Batch transforming 10k+ shapefiles without memory leaks Jump to heading

Processing legacy spatial datasets at scale requires strict resource isolation and deterministic schema enforcement. Government-scale ingestion volumes routinely trigger resident set size (RSS) growth when GDAL/OGR driver caches, lingering C-level file descriptors, and unbounded schema drift compound across sequential reads. Batch transforming 10k+ shapefiles without memory leaks demands a departure from monolithic DataFrame loads and reliance on implicit Python garbage collection.

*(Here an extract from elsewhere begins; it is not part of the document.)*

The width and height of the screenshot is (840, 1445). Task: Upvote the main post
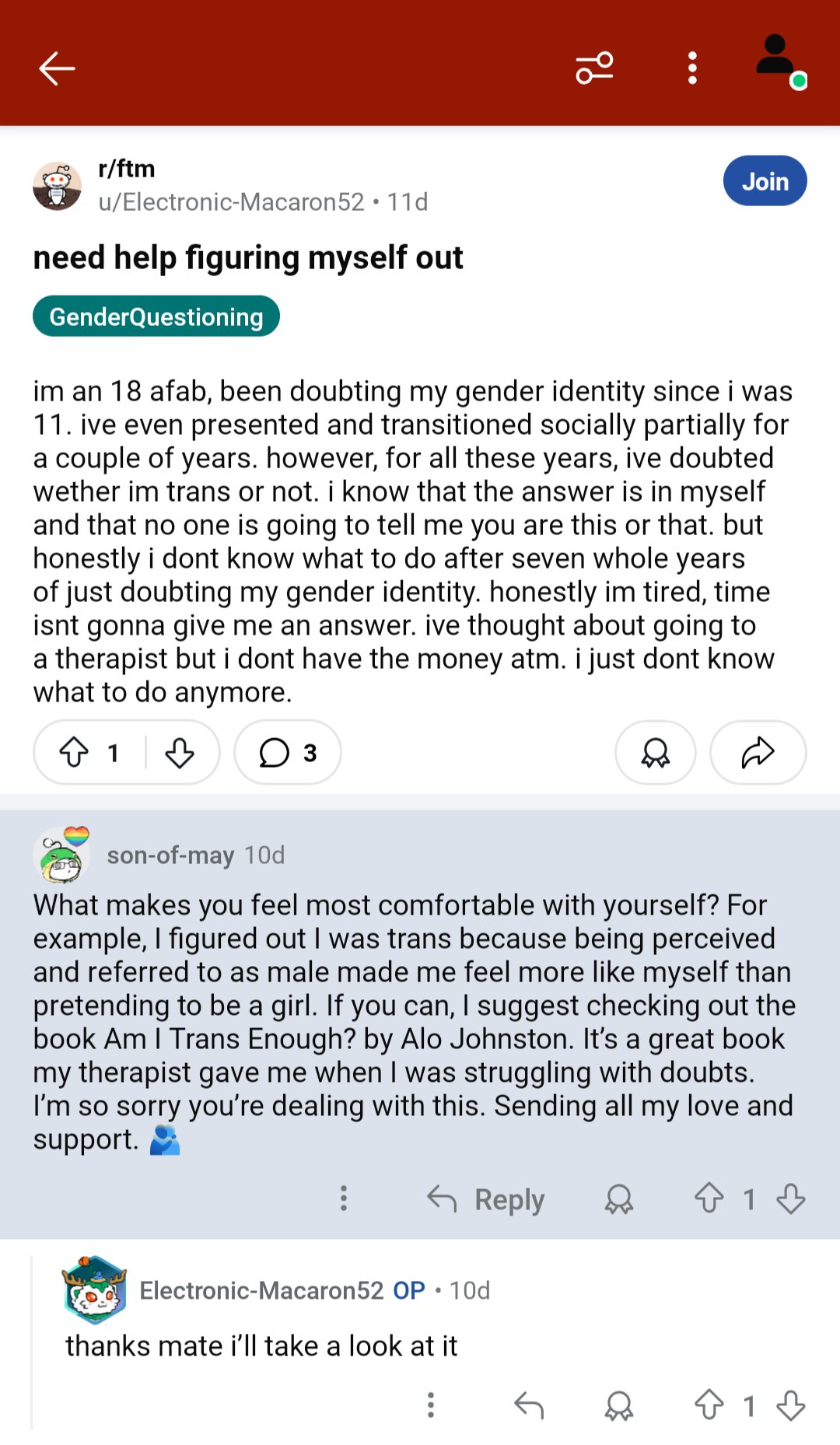(75, 753)
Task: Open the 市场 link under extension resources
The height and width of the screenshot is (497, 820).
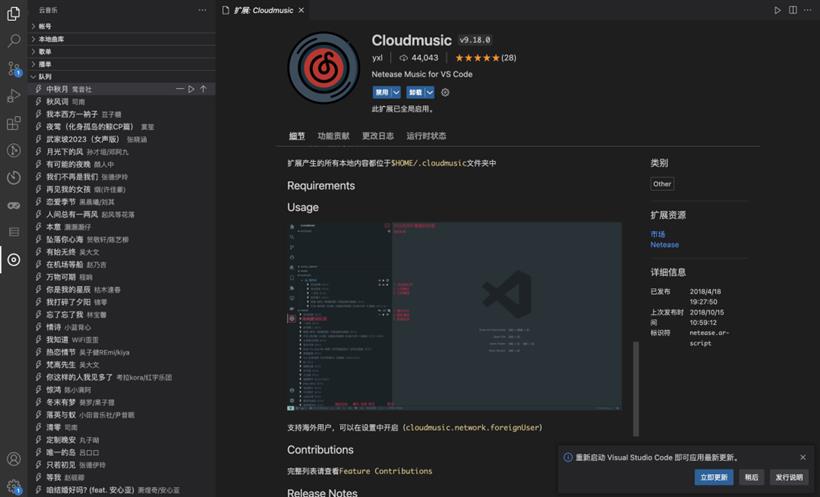Action: pyautogui.click(x=657, y=234)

The architecture below enforces explicit teardown, chunked I/O, and schema-first validation. It maintains stable memory footprints across multi-day ETL runs while preserving auditability and compliance alignment.

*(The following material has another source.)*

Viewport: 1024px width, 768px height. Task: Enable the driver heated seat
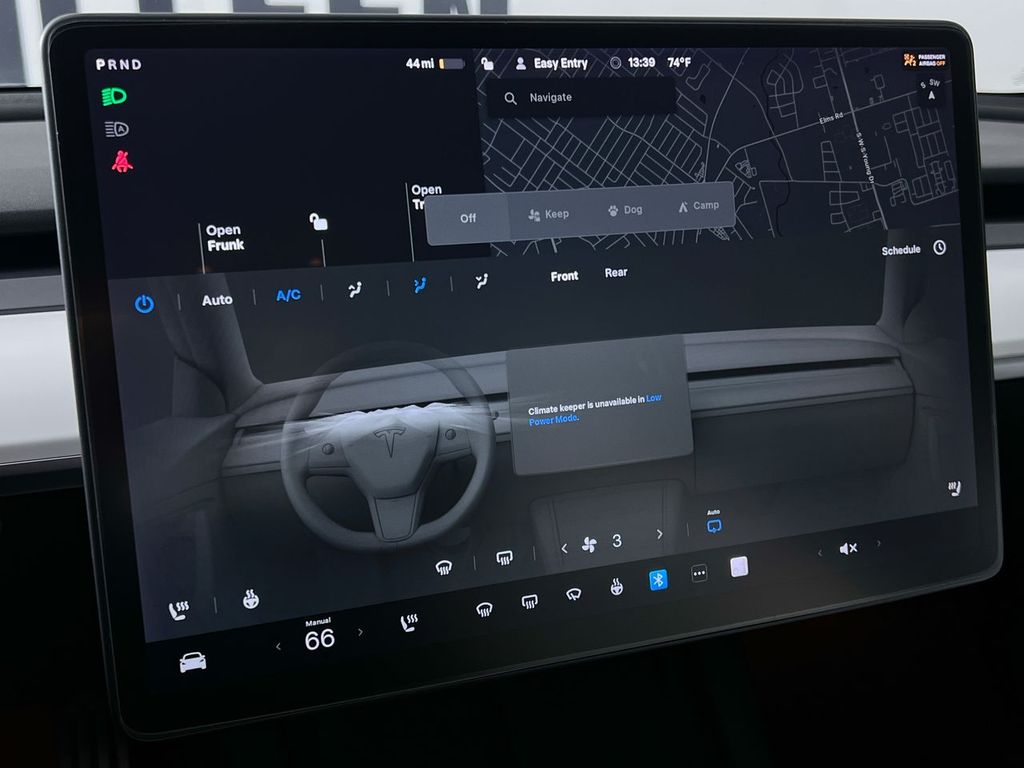178,607
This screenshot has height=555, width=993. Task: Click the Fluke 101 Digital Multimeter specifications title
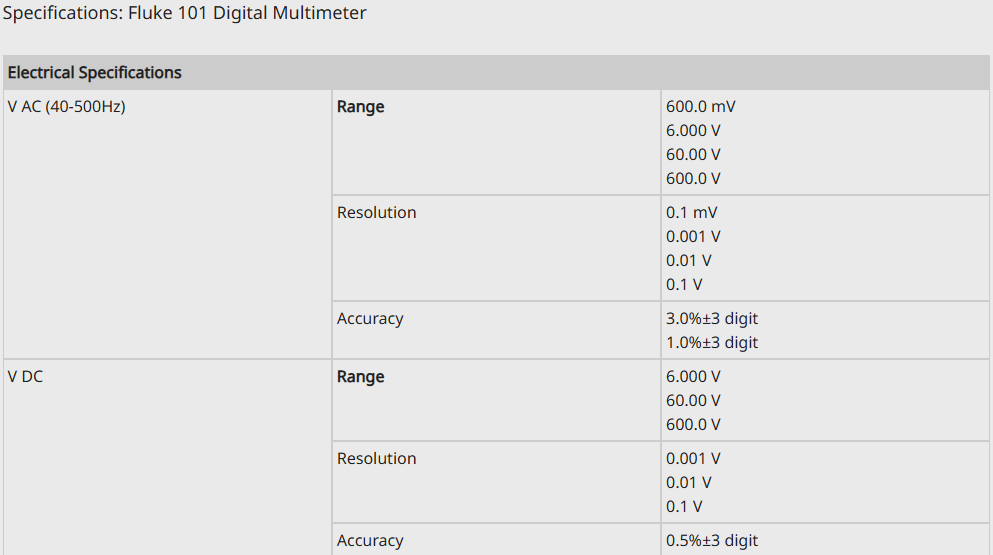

Driver Configuration & Memory Thresholds Jump to heading

GDAL/OGR maintains internal index buffers and geometry caches that persist across fiona or ogr sessions unless explicitly cleared. Set the following environment variables at process initialization to disable aggressive caching:

import os
os.environ["GDAL_CACHEMAX"] = "128"
os.environ["OGR_ENABLE_PARTIAL_REPROJECTION"] = "NO"
os.environ["CPL_DEBUG"] = "OFF"
os.environ["VSI_CACHE"] = "FALSE"
os.environ["GDAL_DISABLE_READDIR_ON_OPEN"] = "EMPTY_DIR"

Apply strict operational thresholds before iteration begins:

Hard RSS ceiling: 2.0 GB per worker process
Soft GC trigger: 1.5 GB sustained allocation
Open descriptor limit: 256 concurrent file handles
Cache flush interval: Every 75 processed files

Exceeding these limits on memory-constrained CI runners or state-managed VMs triggers swap thrashing. Explicit garbage collection and descriptor flushing prevent silent degradation.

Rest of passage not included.